| The Road
Less Traveled by M. Scott Peck
Although M. Scott
Peck has produced more recent works (A Different Drum and
People of the Lie), The Road Less Travelled is his
seminal one. For those of you with spiritual convictions, you will
find his views challenging and rewarding.
Coming from a psychotherapeutic
tradition, Dr. Peck is adept at discussing and suggesting methods
of confronting blocks (the grungies) that emerge when actualizing
what we say we are committed to. One can look to problems of life
as a series of burdens or a series of challenges. For him the only
real value emerges in the latter perspective: that is, living from
a stand of responsibility. This stand evokes committed action, hard
work, effective communication, acceptance of risks, patience, self-esteem
and a willingness to stand alone. This less traveled road, above
all, requires a discipline and a set of tools for confronting the
difficulties in life.
Peck's discussion
of love is illuminating. He distinguishes responsible love from
various illusions and fallacies like 'it is only a feeling', 'we
fall into it' and 'there's only one right person in the world for
us.' Or 'separate identities are not permitted,' we become dependent,
and so on. By defining love as the will to extend oneself for the
purpose of nurturing one's own or another's transformation, it is
clear that love is not wishful thinking, but action that entails
open and honest communication, attention, work, and risk-taking.
Two kinds of potential
problems emerge with all "self-help" books. One deals
with hazards of the reader and the other with the ontological stance
of the work. In the first case, as with any "self-help"
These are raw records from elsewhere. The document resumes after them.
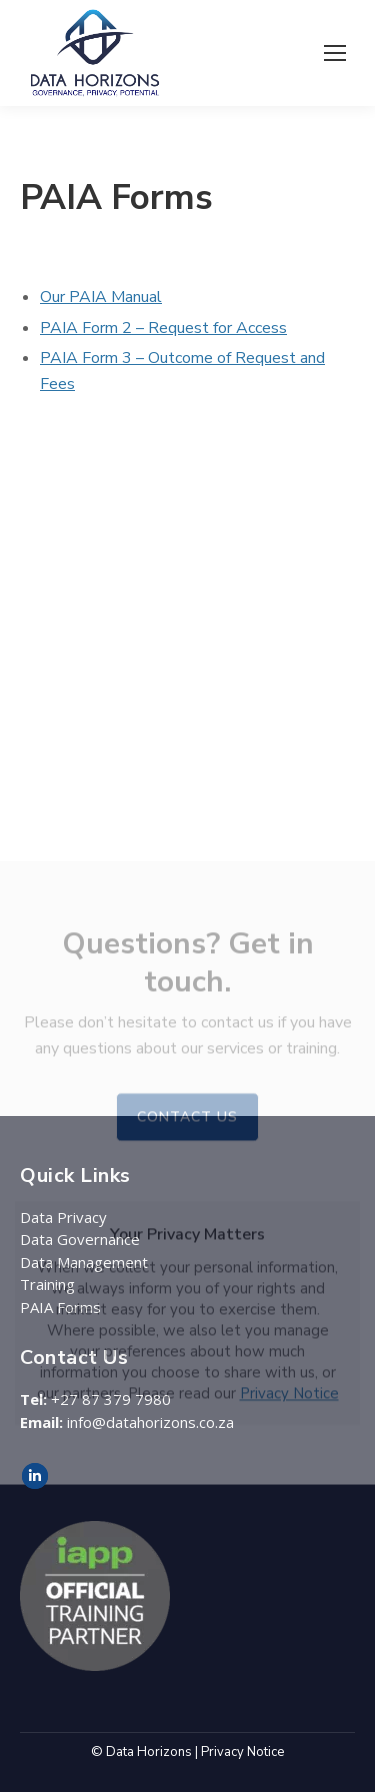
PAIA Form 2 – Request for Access (163, 328)
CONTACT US (187, 1340)
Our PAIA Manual (101, 297)
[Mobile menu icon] (335, 53)
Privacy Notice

work, it is easy to overread one's life into its context, falling
prey to the right/wrong game and using the work as a checklist of
one's assets or defects. For example, "I do this, therefore
I'm right, but I don't do that, so therefore I am wrong." Or
"What he is saying must be right and since I am failing in
some categories, I must be wrong or a bad person." In the second
case, most psychological works see life as a series of psychological
problems which are to be solved psychologically. Psychology tends
to be self-focused or inward-looking. The proper resolution of life
is ontological, i.e., how one chooses to stand and take action in
the world and how one actualizes one's commitments as a mode-of-being.
Ontological resolution is outward-looking and self-transcending.
Insofar as Dr. Peck
stresses the value of choice and action and the need for self-transcendence
in one's commitments, he avoids these common psychological traps.
Thus, given the readability of the material and the importance of
its message, the book is well worth reading for anyone committed
to personal development.
Review by Thomas J. Froehlich, Ph.D.